If Boeing enters a business partnership with Mitsubishi, is there more money available from Mitsubishi and Japan than from Embraer and Brazil? The answer seems self-evident.
And then there’s Boeing’s preoccupation with Shareholder Value.
The ink is hardly dry on the $27bn COVID-related loan. Yet analysts are asking how soon dividends and shareholder buybacks will resume. Don’t underestimate the influence of this factor in decisions.
Whatever the timing of a new single-aisle airplane, it is almost certain the days of the Renton factory are numbered.
When the 737 program terminates, LNA believes the Renton factory will close. Doing so enables Boeing to establish new production in a lower-cost, right-to-work state vs Washington.
Once more, we point to the 2033 contract term with Spirit as the best indicator when the 737 program is over.

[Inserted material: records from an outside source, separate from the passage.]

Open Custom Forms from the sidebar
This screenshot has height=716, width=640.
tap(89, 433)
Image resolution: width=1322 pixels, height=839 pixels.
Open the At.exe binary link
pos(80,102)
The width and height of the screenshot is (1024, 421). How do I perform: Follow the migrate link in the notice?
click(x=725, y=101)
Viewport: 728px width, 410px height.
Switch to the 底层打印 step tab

Boeing has been shrinking the Renton factor footprint since 2001, if not before.
The 2001 Nisqually earthquake red-tagged some Renton buildings. These were not replaced.
Termination of the 757 program in 2004 rendered surplus more buildings.
In what was called by Boeing the “Move to the Lake” (Lake Washington, at the north end of Renton Airport), Boeing sold off surplus land. It has been redeveloped into the commercial/residential/retail project called The Landing.
Once the 737 commercial plant is closed, LNA expects Boeing to sell land to developers.
(The future of the P8 assembly line might be the remaining facility. Or it could close if the Navy needs no more P8s and international sales dry up.)
While Puget Sound and Washington politicians are already fretting over consolidating 787 production in Charleston, the longer term worry is Renton.